=== Section Start ===

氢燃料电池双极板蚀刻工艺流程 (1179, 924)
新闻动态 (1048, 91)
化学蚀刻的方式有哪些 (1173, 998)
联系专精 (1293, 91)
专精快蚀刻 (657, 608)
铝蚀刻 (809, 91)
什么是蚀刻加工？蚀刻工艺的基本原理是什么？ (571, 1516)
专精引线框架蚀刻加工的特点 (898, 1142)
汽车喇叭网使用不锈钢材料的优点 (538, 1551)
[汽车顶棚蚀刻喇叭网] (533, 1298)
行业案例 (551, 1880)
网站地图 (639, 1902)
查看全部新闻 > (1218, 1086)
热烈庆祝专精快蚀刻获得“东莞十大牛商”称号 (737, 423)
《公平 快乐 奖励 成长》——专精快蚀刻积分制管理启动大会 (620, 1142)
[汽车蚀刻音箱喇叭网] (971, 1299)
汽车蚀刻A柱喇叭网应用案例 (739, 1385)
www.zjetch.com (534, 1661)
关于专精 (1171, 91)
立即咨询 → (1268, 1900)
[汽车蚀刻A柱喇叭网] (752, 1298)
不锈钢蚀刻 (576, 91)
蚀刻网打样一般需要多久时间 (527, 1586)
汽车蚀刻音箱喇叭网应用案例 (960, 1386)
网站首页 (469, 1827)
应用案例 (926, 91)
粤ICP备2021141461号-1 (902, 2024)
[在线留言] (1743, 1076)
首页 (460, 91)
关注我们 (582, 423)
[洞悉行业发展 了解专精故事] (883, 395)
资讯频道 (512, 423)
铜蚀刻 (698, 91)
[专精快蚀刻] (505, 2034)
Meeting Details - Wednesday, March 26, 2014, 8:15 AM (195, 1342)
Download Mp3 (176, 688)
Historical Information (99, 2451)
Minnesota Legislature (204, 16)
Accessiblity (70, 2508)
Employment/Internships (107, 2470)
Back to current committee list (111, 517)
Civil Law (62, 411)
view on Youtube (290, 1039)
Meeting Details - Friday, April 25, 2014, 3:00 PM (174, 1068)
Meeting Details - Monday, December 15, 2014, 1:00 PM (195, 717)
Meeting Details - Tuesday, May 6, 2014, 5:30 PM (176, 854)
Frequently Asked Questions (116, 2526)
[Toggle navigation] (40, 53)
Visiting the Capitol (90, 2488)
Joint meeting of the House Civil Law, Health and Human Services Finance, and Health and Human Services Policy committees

=== Section End ===

From the entries above, copy every line that holds the word "Civil".

REPLY TO THE TASK:
Civil Law (62, 411)
Joint meeting of the House Civil Law, Health and Human Services Finance, and Health and Human Services Policy committees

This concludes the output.